Sandra menjelaskan beberapa landasan hukum yang menguatkan jaminan kebebasan setiap orang dari tindakan penyiksaan, yaitu: Undang-Undang Dasar 1945 Pasal 28 I (1) dan (2); Undang-Undang No. 5 Tahun 1998 tentang Pengesahan Konvensi Internasional Menentang Penyiksaan dan Perlakuan atau Penghukuman Lain yang Kejam, Tidak Manusiawi atau Merendahkan Martabat Manusia; Undang-Undang No. 39 Tahun 1999 tentang Hak Asasi Manusia; Undang-Undang No. 26 Tahun 2000 tentang Pengadilan HAM; dan Peraturan Panglima TNI Nomor: Perpang/73/IX/2010 tentang Penentangan terhadap Penyiksaan dan Perlakuan Lain yang Kejam dalam Penegakan Hukum di Lingkungan TNI.



Menyoroti soal mekanisme pencegahan penyiksaan di Indonesia pada saat ini, Sandra mengungkapkan bahwa hal tersebut merupakan inisiatif bersama dari lima lembaga HAM untuk membentuk tim gabungan Kerja sama untuk Pencegahan Penyiksaan (KuPP). Tim gabungan KuPP telah menandatangani MoU pada 26 Feb 2016 dan terus bekerja sama melakukan serangkaian pertemuan dan kegiatan terkait mekanisme pencegahan penyiksaan hingga saat ini.
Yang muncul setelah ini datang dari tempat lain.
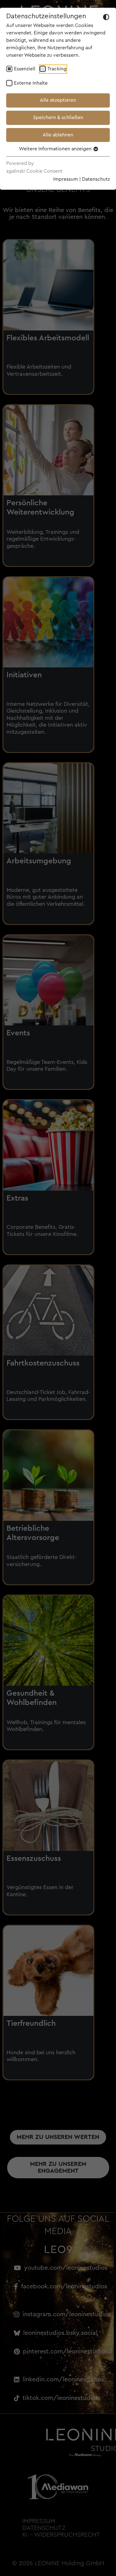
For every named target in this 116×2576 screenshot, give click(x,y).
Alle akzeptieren (58, 100)
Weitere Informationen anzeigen (56, 148)
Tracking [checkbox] (57, 68)
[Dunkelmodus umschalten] (106, 17)
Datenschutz (96, 179)
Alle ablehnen (58, 134)
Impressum (65, 179)
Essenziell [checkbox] (24, 68)
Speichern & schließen (58, 117)
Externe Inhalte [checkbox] (31, 83)
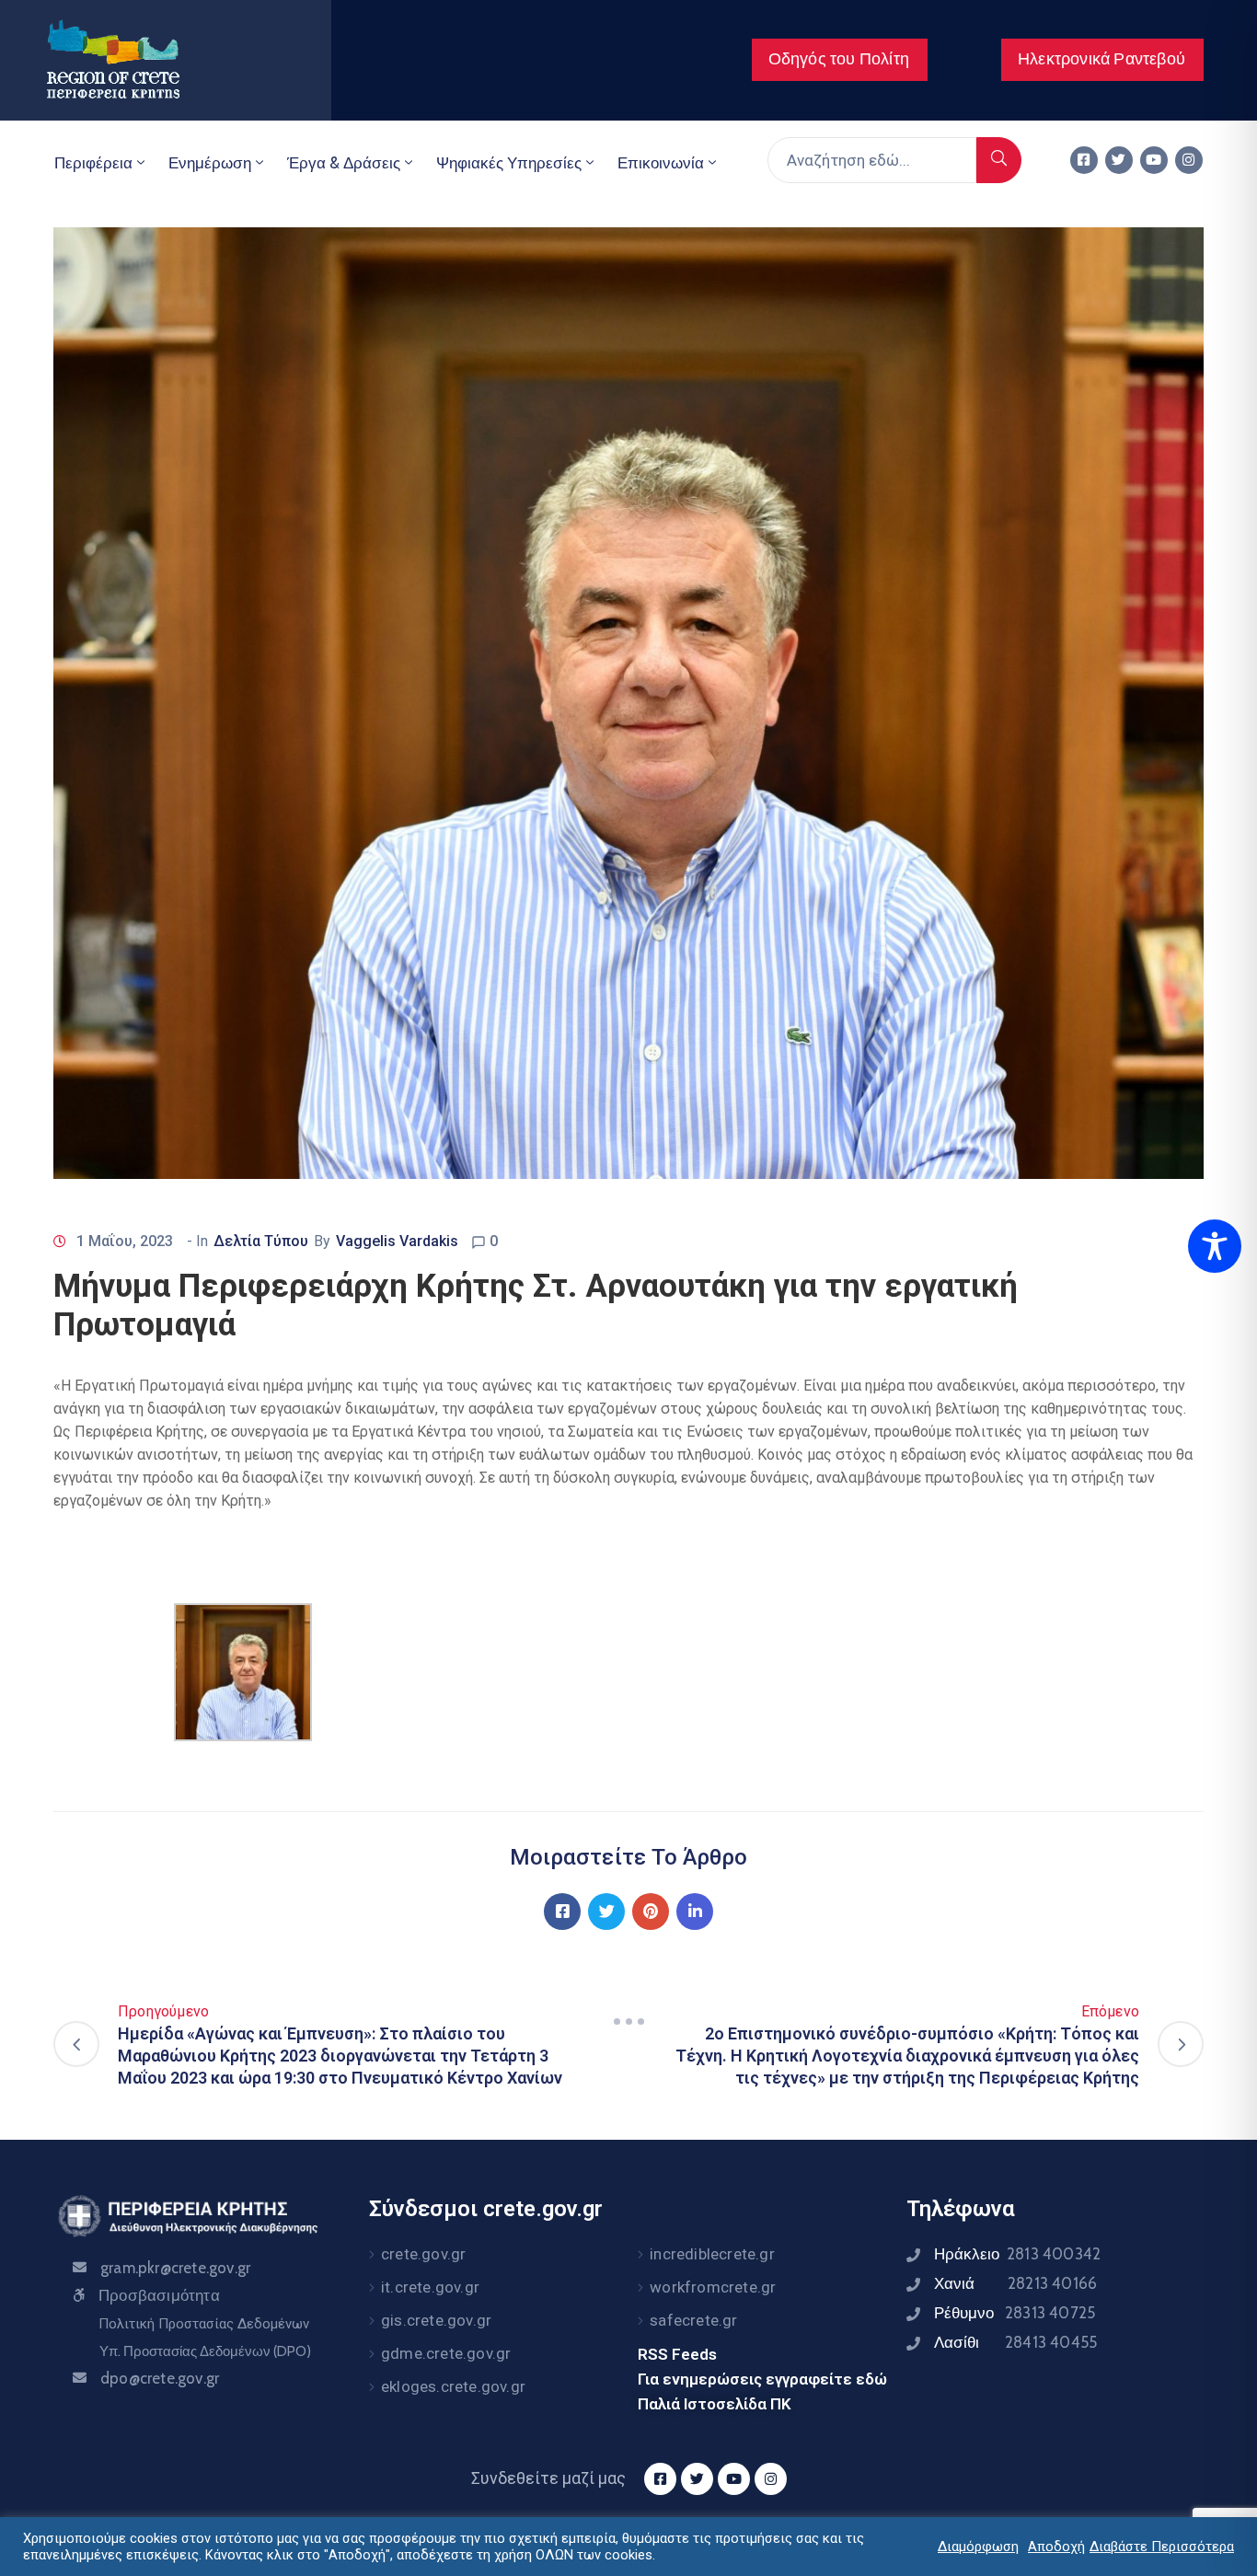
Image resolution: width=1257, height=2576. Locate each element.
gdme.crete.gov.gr (446, 2353)
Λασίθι (1015, 2342)
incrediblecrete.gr (712, 2254)
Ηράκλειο (1017, 2254)
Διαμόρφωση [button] (978, 2546)
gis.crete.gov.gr (436, 2320)
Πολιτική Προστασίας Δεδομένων (203, 2324)
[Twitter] (1119, 160)
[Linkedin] (694, 1911)
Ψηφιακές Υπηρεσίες (509, 163)
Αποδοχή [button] (1056, 2546)
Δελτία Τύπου (260, 1241)
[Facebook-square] (1084, 160)
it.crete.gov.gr (430, 2287)
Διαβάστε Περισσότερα (1162, 2546)
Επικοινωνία (660, 163)
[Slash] (628, 2022)
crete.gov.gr (423, 2254)
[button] (840, 60)
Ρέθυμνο (1014, 2313)
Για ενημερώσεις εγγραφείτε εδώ (762, 2379)
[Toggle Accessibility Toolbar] (1214, 1246)
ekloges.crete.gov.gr (453, 2386)
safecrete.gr (693, 2320)
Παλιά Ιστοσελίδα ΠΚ (714, 2404)
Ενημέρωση (209, 163)
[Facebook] (562, 1911)
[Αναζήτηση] (998, 160)
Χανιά (1015, 2283)
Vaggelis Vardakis (397, 1241)
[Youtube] (1154, 160)
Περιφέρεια (93, 163)
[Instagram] (1189, 160)
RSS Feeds (677, 2354)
KuPP kemudian sepakat untuk membuat laporan bersama dengan menuliskan pengalaman pemantauan berdasarkan mandatnya masing-masing. Pemantauan dilakukan di tahanan dan tempat-tempat serupa tahanan. Dari hasil pemantauan pada lapas dan rudenim ditemukan dugaan tindak penyiksaan, pelayanan kesehatan tidak optimal, buruknya fasilitas sandang, pangan dan air bersih, isolasi tahanan melebihi batas, serta masih adanya anak-anak balita di lapas perempuan. Ada juga fenomena deret tunggu (death row) di mana penderitaan panjang antara menunggu eksekusi mati dengan kondisi penjara yang buruk juga merupakan bentuk penghukuman yang kejam. Begitu pula kondisi di panti-panti sosial serta rumah sakit jiwa, ada temuan masih tingginya penyiksaan dan perlakuan semena-mena.

Kemudian menurut Sandra, beberapa hal yang menjadi tantangan ke depan bahwa penyiksaan merupakan fenomena gunung es yang bersifat sistemik. Fenomena tersebut sebagai dampak dari belum adanya aturan larangan penyiksaan dalam KUHP dan penahanan yang terlalu panjang sebelum dibawa ke pengadilan. Selain itu, banyaknya ragam dan jumlah tempat penahanan dengan sistem pengawasan independen yang belum optimal juga dapat menjadi tantangan lain.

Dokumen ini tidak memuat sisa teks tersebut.